PROBLEM: Copy the lines from the start of the records below through the line containing "[Abrir búsqueda] (164, 91)", both included, and leave out the pictures.
══ DATA
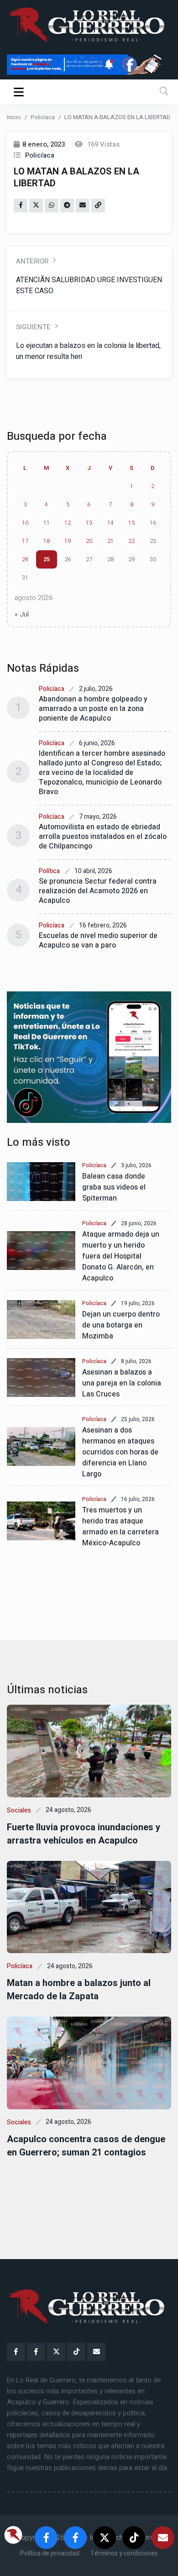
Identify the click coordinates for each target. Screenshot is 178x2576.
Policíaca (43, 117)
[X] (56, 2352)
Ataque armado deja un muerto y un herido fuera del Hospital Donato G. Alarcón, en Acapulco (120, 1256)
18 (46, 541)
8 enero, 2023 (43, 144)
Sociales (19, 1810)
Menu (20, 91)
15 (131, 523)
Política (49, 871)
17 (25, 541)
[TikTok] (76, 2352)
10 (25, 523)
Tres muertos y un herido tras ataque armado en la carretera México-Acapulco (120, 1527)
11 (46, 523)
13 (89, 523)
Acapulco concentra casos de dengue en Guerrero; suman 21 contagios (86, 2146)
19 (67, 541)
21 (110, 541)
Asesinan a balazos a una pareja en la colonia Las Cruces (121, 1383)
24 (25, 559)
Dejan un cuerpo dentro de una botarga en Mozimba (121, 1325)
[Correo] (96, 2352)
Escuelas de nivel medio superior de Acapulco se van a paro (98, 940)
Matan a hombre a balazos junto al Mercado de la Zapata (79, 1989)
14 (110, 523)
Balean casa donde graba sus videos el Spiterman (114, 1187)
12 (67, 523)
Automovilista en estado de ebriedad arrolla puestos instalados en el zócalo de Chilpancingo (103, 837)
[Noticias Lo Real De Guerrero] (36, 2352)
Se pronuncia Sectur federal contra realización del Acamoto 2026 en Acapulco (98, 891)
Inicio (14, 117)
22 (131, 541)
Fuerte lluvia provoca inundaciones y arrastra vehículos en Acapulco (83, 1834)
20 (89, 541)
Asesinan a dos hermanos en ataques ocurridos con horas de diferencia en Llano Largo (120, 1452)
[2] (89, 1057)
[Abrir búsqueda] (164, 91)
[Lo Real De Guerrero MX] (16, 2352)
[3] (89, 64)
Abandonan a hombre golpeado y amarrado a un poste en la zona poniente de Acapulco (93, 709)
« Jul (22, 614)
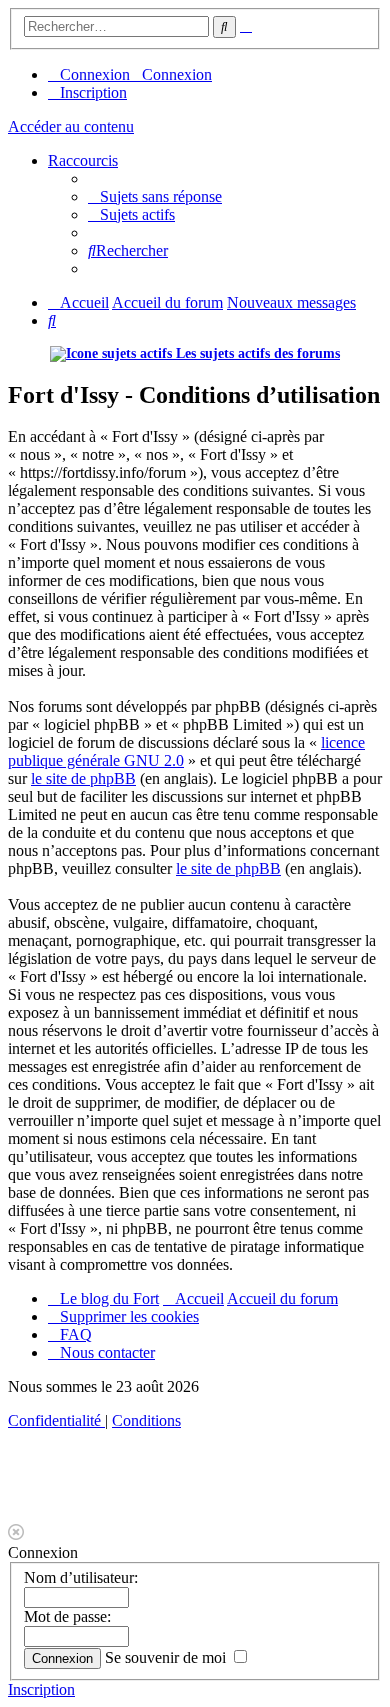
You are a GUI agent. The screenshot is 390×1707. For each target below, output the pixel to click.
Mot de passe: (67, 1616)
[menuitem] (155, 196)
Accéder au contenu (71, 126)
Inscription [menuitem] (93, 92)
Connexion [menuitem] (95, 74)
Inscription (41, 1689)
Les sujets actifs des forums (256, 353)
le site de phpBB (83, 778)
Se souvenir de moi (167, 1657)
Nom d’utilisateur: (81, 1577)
════
SOLUTION:
Identify the click coordinates for each target. Screenshot is 178x2576.
Policíaca (43, 117)
[X] (56, 2352)
Ataque armado deja un muerto y un herido fuera del Hospital Donato G. Alarcón, en Acapulco (120, 1256)
18 (46, 541)
8 enero, 2023 (43, 144)
Sociales (19, 1810)
Menu (20, 91)
15 (131, 523)
Política (49, 871)
17 (25, 541)
[TikTok] (76, 2352)
10 (25, 523)
Tres muertos y un herido tras ataque armado en la carretera México-Acapulco (120, 1527)
11 (46, 523)
13 (89, 523)
Acapulco concentra casos de dengue en Guerrero; suman 21 contagios (86, 2146)
19 (67, 541)
21 (110, 541)
Asesinan a balazos a una pareja en la colonia Las Cruces (121, 1383)
24 (25, 559)
Dejan un cuerpo dentro de una botarga en Mozimba (121, 1325)
[Correo] (96, 2352)
Escuelas de nivel medio superior de Acapulco se van a paro (98, 940)
Matan a hombre a balazos junto al Mercado de la Zapata (79, 1989)
14 (110, 523)
Balean casa donde graba sus videos el Spiterman (114, 1187)
12 (67, 523)
Automovilista en estado de ebriedad arrolla puestos instalados en el zócalo de Chilpancingo (103, 837)
[Noticias Lo Real De Guerrero] (36, 2352)
Se pronuncia Sectur federal contra realización del Acamoto 2026 en Acapulco (98, 891)
Inicio (14, 117)
22 (131, 541)
Fuerte lluvia provoca inundaciones y arrastra vehículos en Acapulco (83, 1834)
20 (89, 541)
Asesinan a dos hermanos en ataques ocurridos con horas de diferencia en Llano Largo (120, 1452)
[2] (89, 1057)
[Abrir búsqueda] (164, 91)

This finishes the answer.